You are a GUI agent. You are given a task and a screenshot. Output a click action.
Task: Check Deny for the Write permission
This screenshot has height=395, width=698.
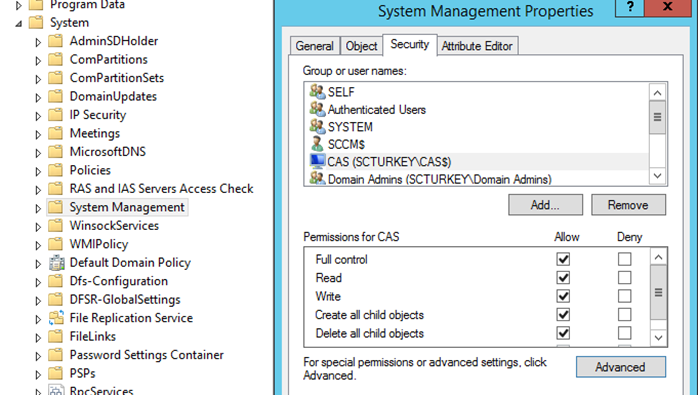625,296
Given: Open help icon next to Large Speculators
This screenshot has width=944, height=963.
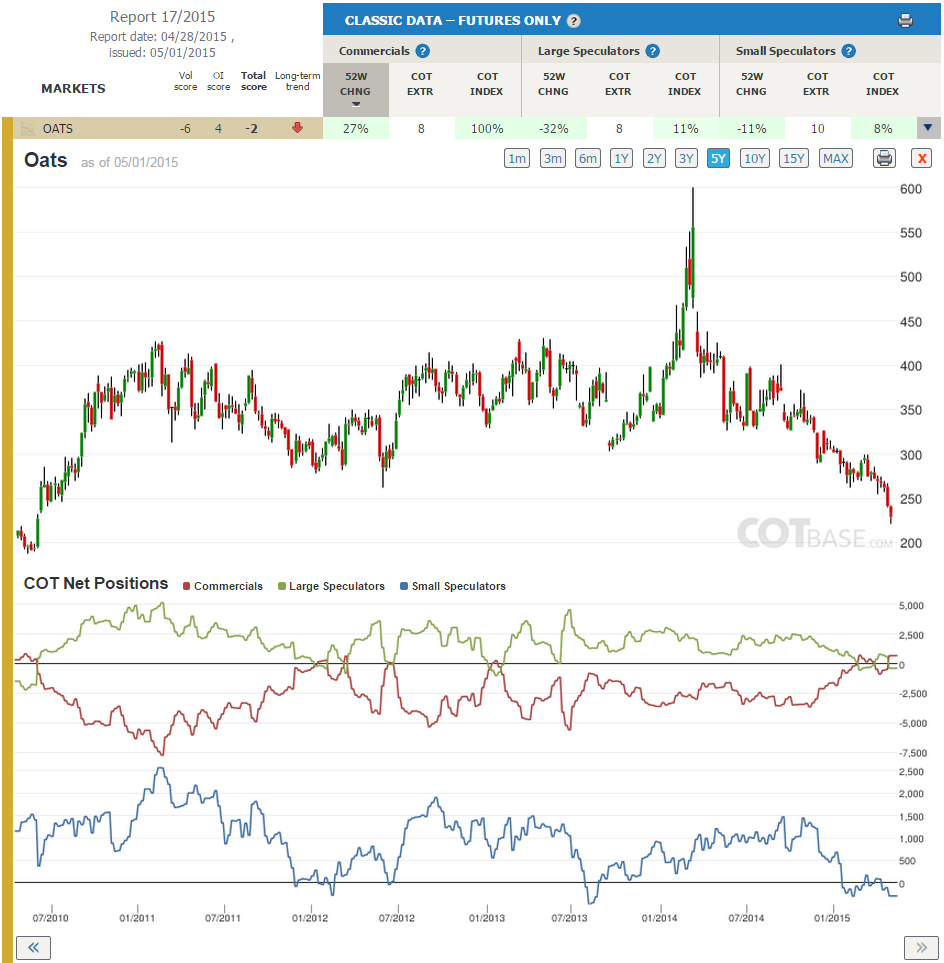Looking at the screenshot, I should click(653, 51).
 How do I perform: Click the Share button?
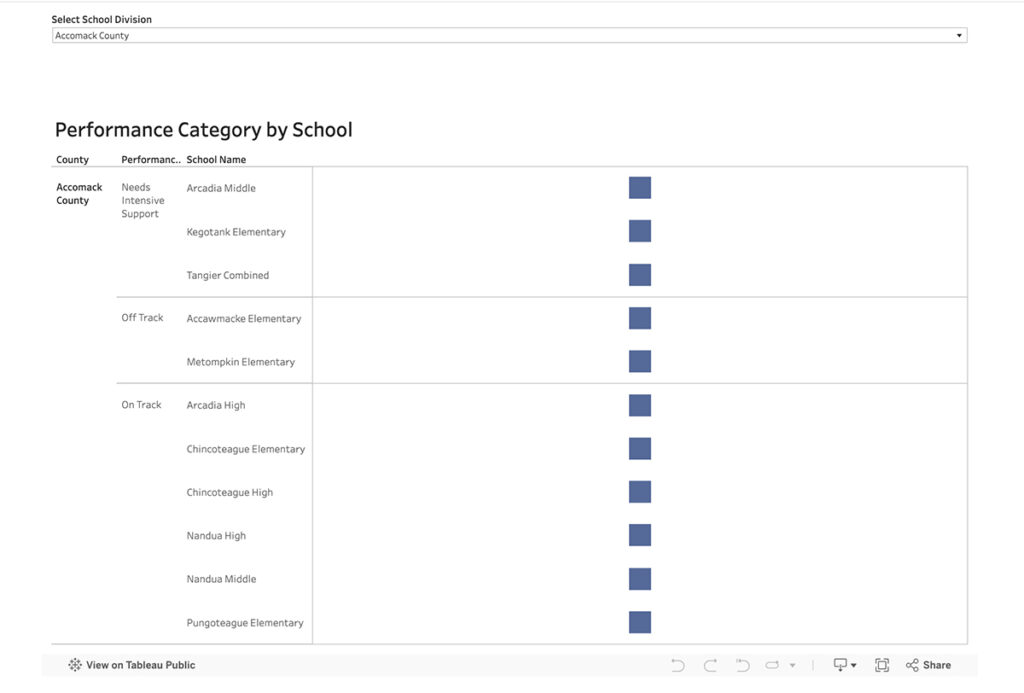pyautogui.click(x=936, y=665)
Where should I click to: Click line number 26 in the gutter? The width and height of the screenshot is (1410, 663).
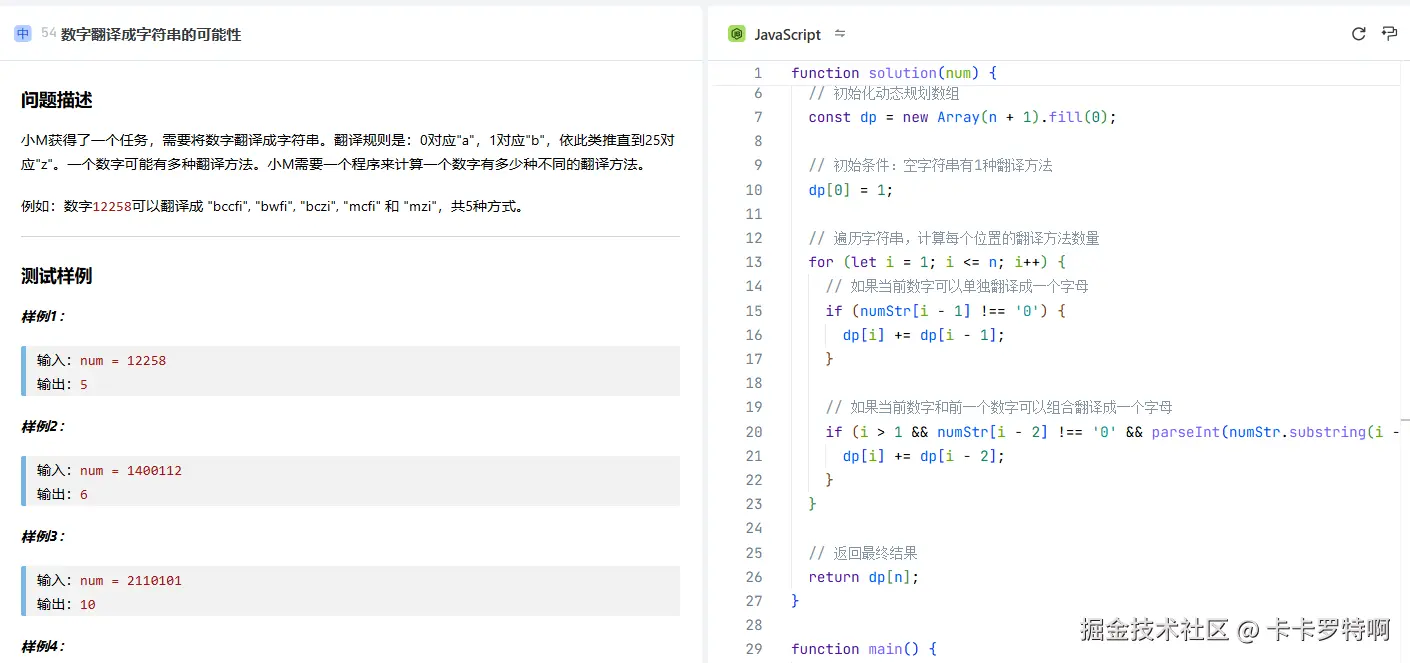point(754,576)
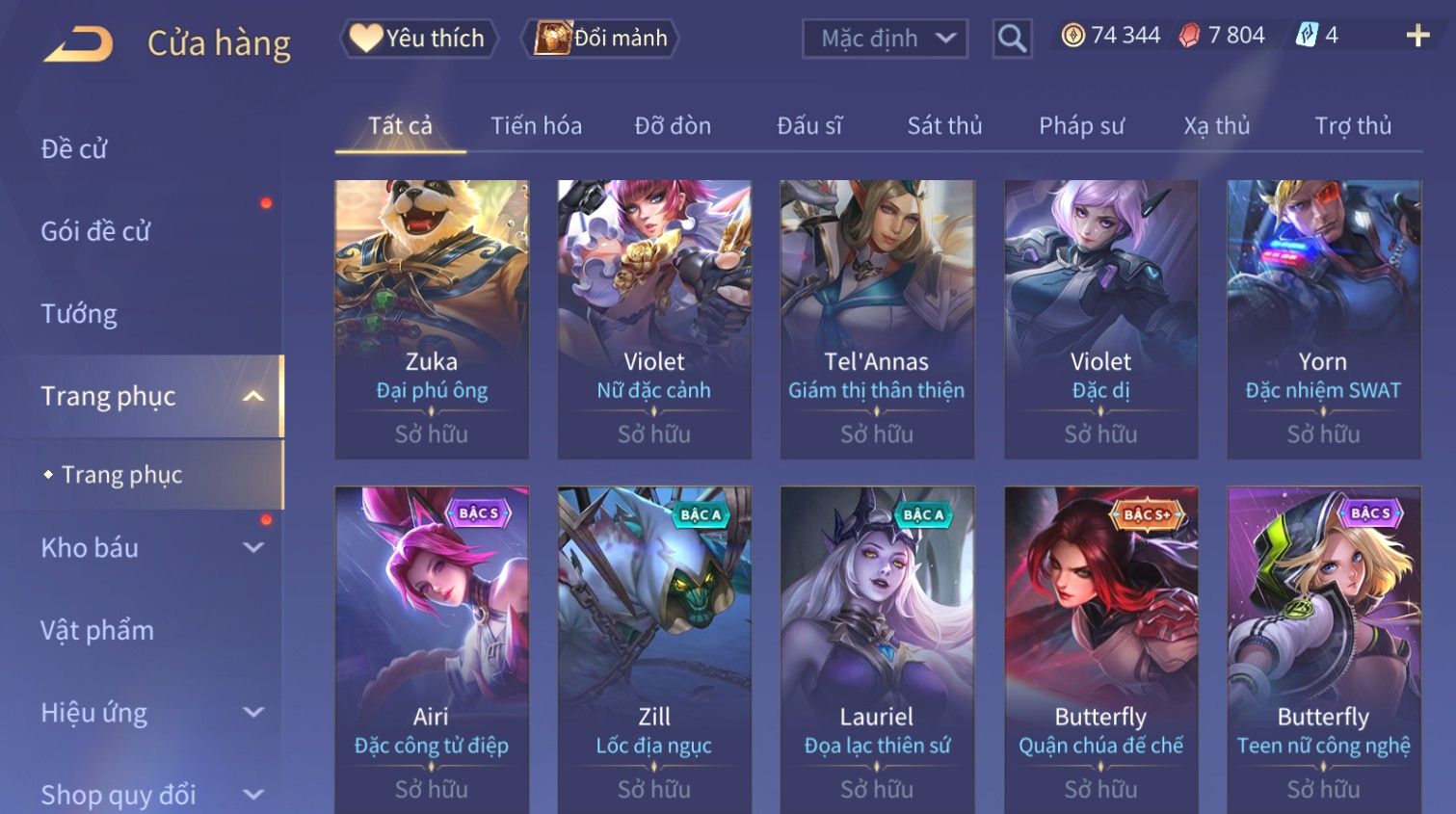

> What is expected
Switch "width" to "breadth" everywhere it occurs in the items above and write them out again with nothing else changed, leaving the pictures out.

> Answer to this task
You are a GUI agent. You are given a task and a screenshot. Output a click action.
Task: Check Deny for the Write permission
This screenshot has height=395, breadth=698.
625,296
Given: Open help icon next to Large Speculators
This screenshot has breadth=944, height=963.
Looking at the screenshot, I should click(653, 51).
 How do I perform: Click the Share button?
pyautogui.click(x=936, y=665)
Where should I click to: Click line number 26 in the gutter? The breadth and height of the screenshot is (1410, 663).
point(754,576)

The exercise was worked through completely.